(Rows about locating items on screens)
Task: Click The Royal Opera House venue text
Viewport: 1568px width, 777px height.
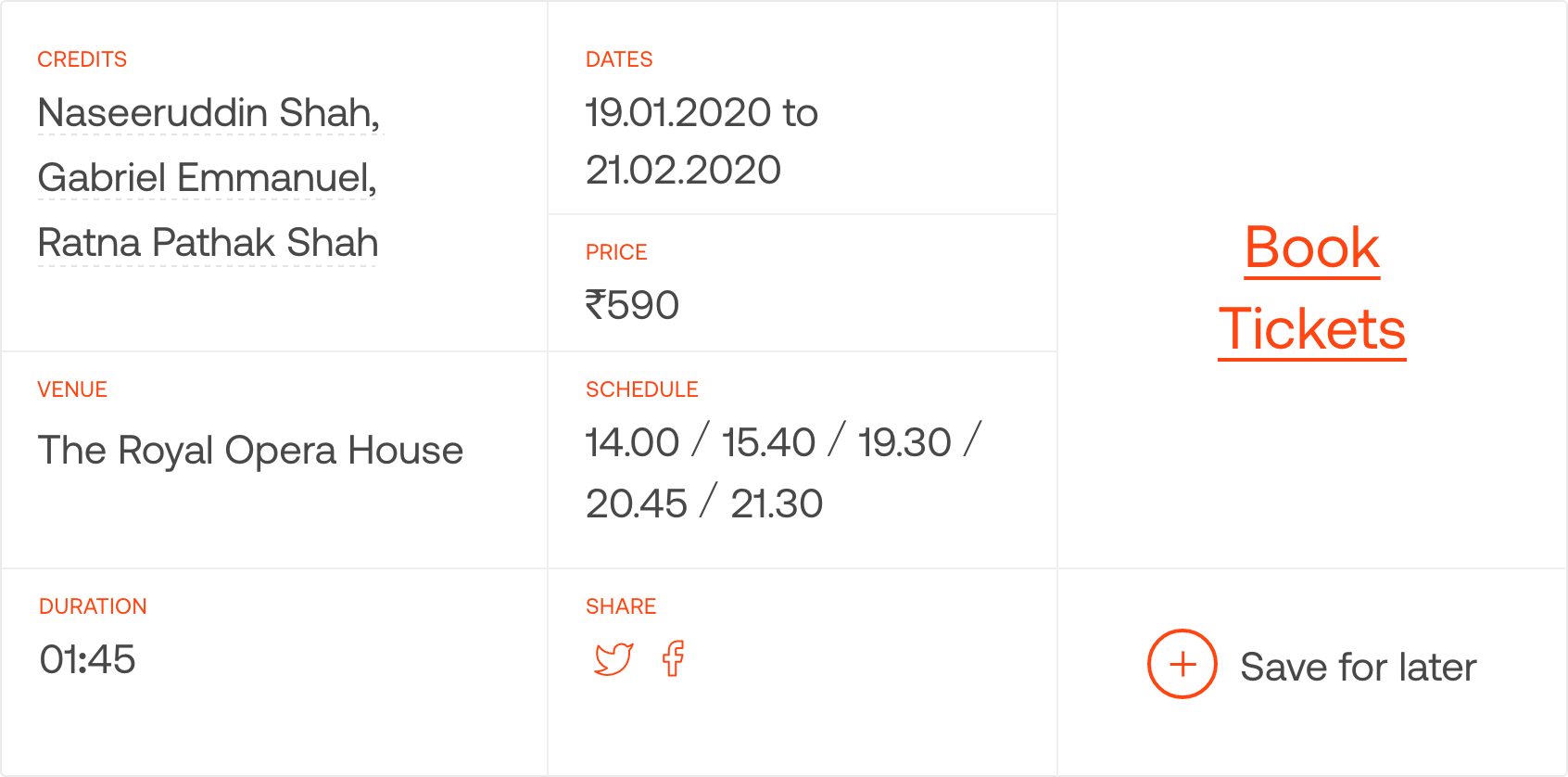Action: click(x=250, y=451)
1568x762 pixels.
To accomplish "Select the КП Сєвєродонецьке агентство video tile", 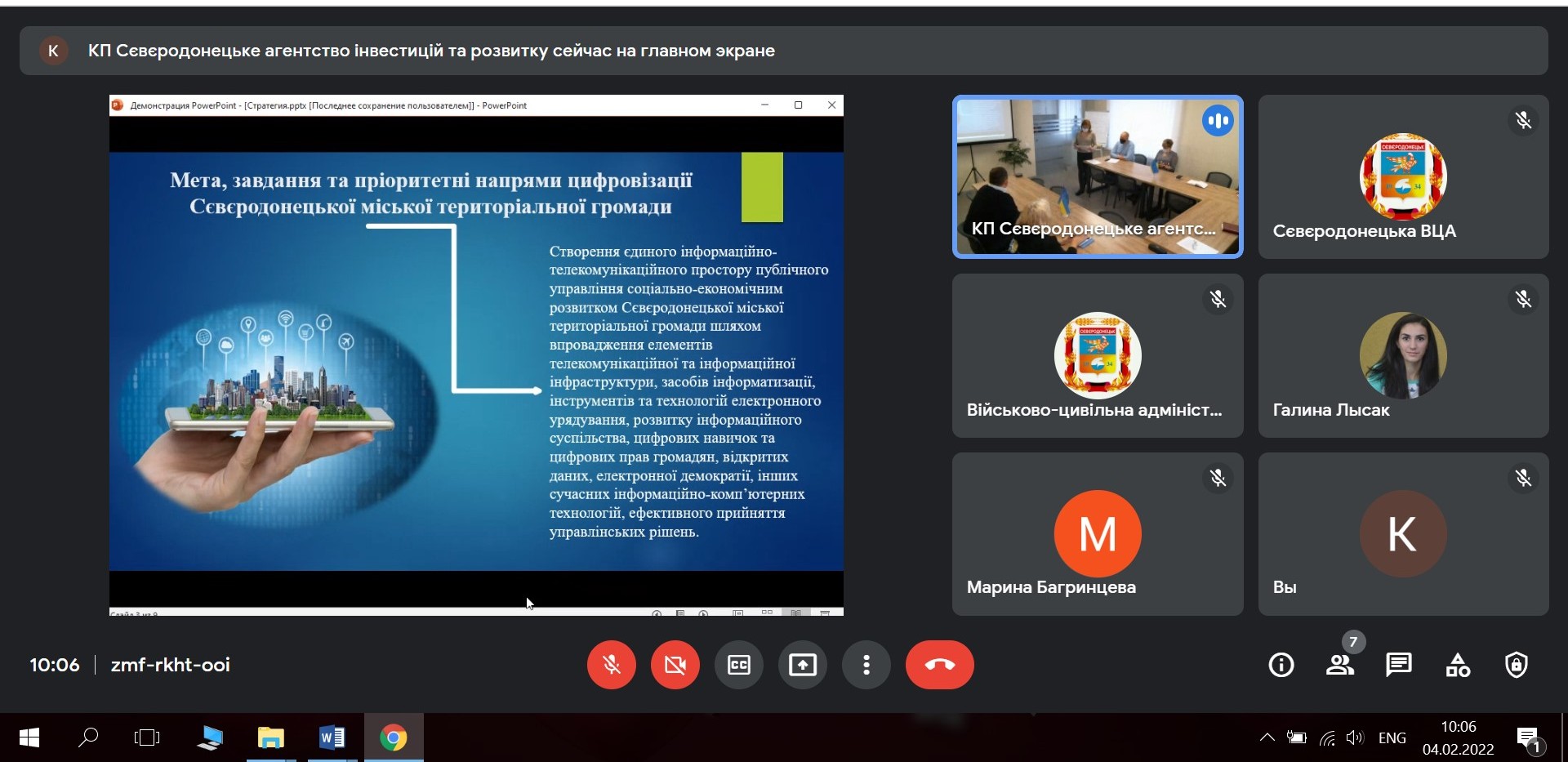I will (1097, 176).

Your instructions: Count the lines in the rows above that contain the string "venue", treating uppercase and lowercase letters as different. Reply with the number only.

Completed exercise: 1